O Instituto Estadual do Ambiente (Inea) e a secretaria Estadual do Ambiente (SEA) querem usar recursos originados de compensação ambiental pagos pela CSN no reflorestamento de 100 hectares das margens do Rio Bananal, em Barra Mansa. A hipótese foi levantada pelo prefeito Rodrigo Drable. A ideia é ampliar o Pagamento de Serviços Ambientais (PSA) Hídrico, em Barra Mansa, dentro do programa de reflorestamento da microbacia do Rio Bananal e ainda da bacia do Rio Paraíba do Sul. “Temos os recursos de um TAC feito com a CSN para o projeto de reflorestamento da bacia do rio (…) há a necessidade de reflorestar e vamos começar pelo Rio Bananal”, ponderou o subsecretário estadual do Ambiente, Sérgio Mendes.

De acordo com um biólogo ouvido pelo aQui, que pediu para não ser identificado, a questão é totalmente legal. “Se existiu um passivo e foi feito um acordo para compensar o meio ambiente, não importa se esta compensação será feita diretamente no objeto do passivo.
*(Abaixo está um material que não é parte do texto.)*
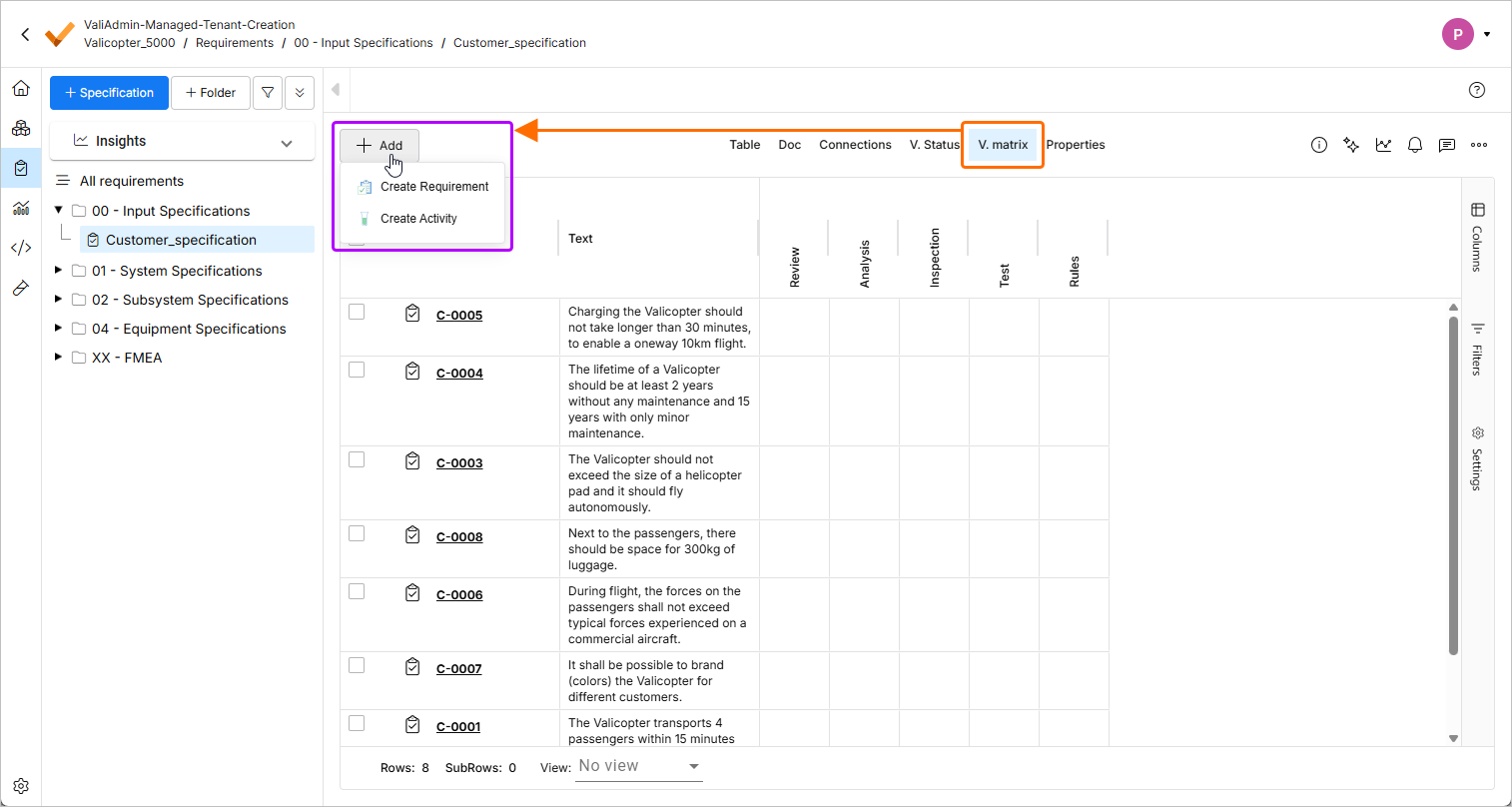This screenshot has height=807, width=1512.
Task: Open the three-dots more options menu
Action: click(1479, 145)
O que deve ser levado em conta é que se compense o meio ambiente pelo passivo sofrido”, explicou.

Os planos da SEA incluem a elaboração de diagnósticos, a execução de projetos específicos das unidades rurais e ainda o monitoramento de resultados na qualidade e quantidade de água, através de intervenção na bacia dos rios que cortam Barra Mansa. O projeto, segundo divulgou a SEA e a prefeitura de Barra Mansa, já foi licitado. “Queremos uma recuperação ambien-tal nas bacias dos rios do município e, através do programa, podemos alcançar nosso objetivo. Nosso desejo é melhorar e aumentar a produção de água na cidade”, comemorou Rodrigo Drable.